Saturday, April 9, 2011
My friend Phreddy was looking at Facebook a couple of days ago and saw a photograph of me wearing a tuxedo. “For why you got on the monkey suit?” he asked.
Monkey suit, indeed. Monkey suit is a venerable slang term for a tuxedo, a term that is also used by some to refer to any uniform. And that makes sense, because a tuxedo - any kind of formal dress, really - is a sort of uniform.
Somewhere in the bowels of Chez Elisson there is a photograph of Yours Truly at my high school Junior Prom, a model of nerdish elegance in my rented white dinner jacket. (It was the custom at our high school, back then, for young men to wear a white dinner jacket to Junior Prom, a “standard” black tuxedo to Senior Prom.) That was, as it surely is for many adolescents even now, my first experience with formalwear.
Technically, Black Tie - a tuxedo or white dinner jacket - is semi-formal dress. (The term “Formal Dress” refers to White Tie, of which more later.) But semi-formal or formal, it was a whole different world compared to the normal “dress-up clothes” with which I was familiar.
A shirt with French cuffs was no big deal, but a pleated-front shirt with studs in lieu of buttons - that was new to me. The trousers with a satin side seam, and the braces to hold them up, also new. Ditto the shiny patent leather shoes and this mysterious contraption called the “cummerbund.” And a bow tie was something I hadn’t worn since grade school.
But somehow, I managed to put the whole thing together, and the effect was (so they tell me) quite dashing as I escorted my diminutive (but well-endowed) prom date around town over the course of the evening. (How dashing a young gentleman can be while being ferried about on his date by his father is a question better left to another occasion.)
Over the years, I had infrequent occasion to wear any sort of formal clothing... and it’s probably just as well. At my wedding, I wore what then seemed wonderfully elegant and today seems completely ridiculous: an off-white tailcoat trimmed with brown lapels, matching trousers with brown side seam, white ruffled (!) shirt, and brown bow tie and cummerbund. Yeef. My only excuse was that it was the 1970’s, a decade packed with sartorial horrors. (At least I never owned a leisure suit.)
As time went on, however, I began to understand that, at least in formalwear, the ephemeral fashions of the day were not the point. Formal clothing is designed to flatter the wearer in a hundred subtle ways, as well as to provide a contrasting background against which a Feminine Companion might better shine in her own finery. Now I favor the more traditional look, a peak-lapel black wool tuxedo jacket with grosgrain silk lapel facing. And when I wear it, I truly feel like Mister Debonair.

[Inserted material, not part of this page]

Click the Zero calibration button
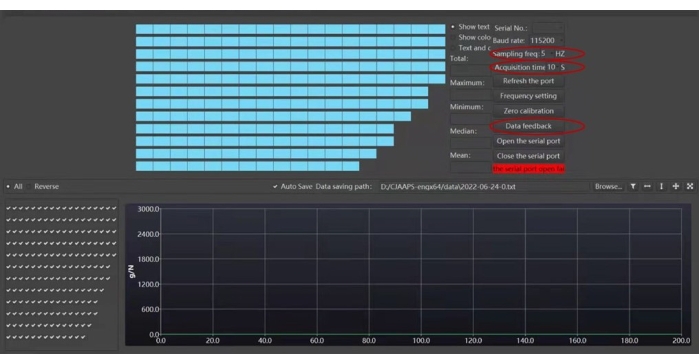The width and height of the screenshot is (699, 364). coord(528,111)

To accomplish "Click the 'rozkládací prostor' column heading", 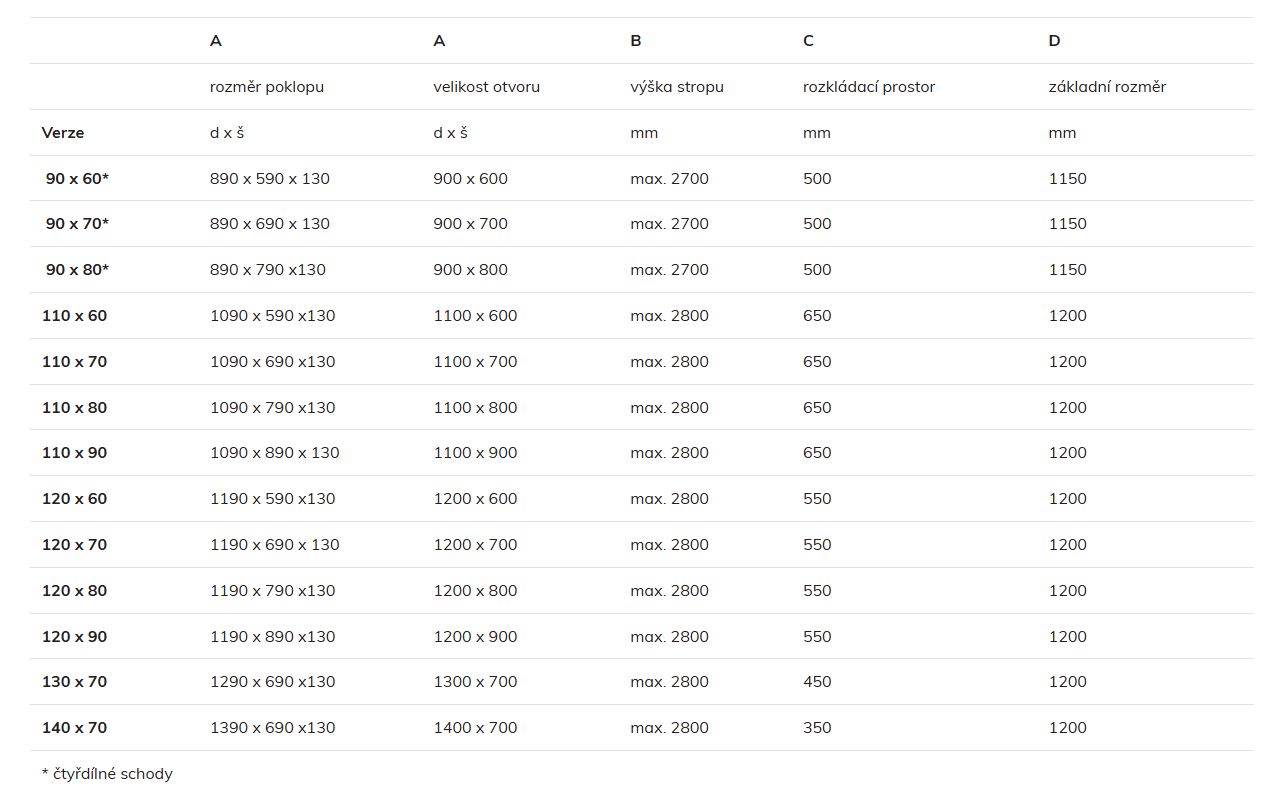I will tap(869, 87).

If you really want to be Mister Debonair, however, you have to deal with the strict rules of White Tie, the highest order of male civilian attire. Unlike Black Tie, for which there is plenty of leeway for self-expression, there are stylistic forms that must be followed lest one look like a total boob at a state dinner or (extremely) formal wedding. I’ve never dipped my toe into the waters of Full Dress formality, but it would be wonderful to have an excuse to do so at least once in my lifetime. Until then, Black Tie will needs be debonair enough.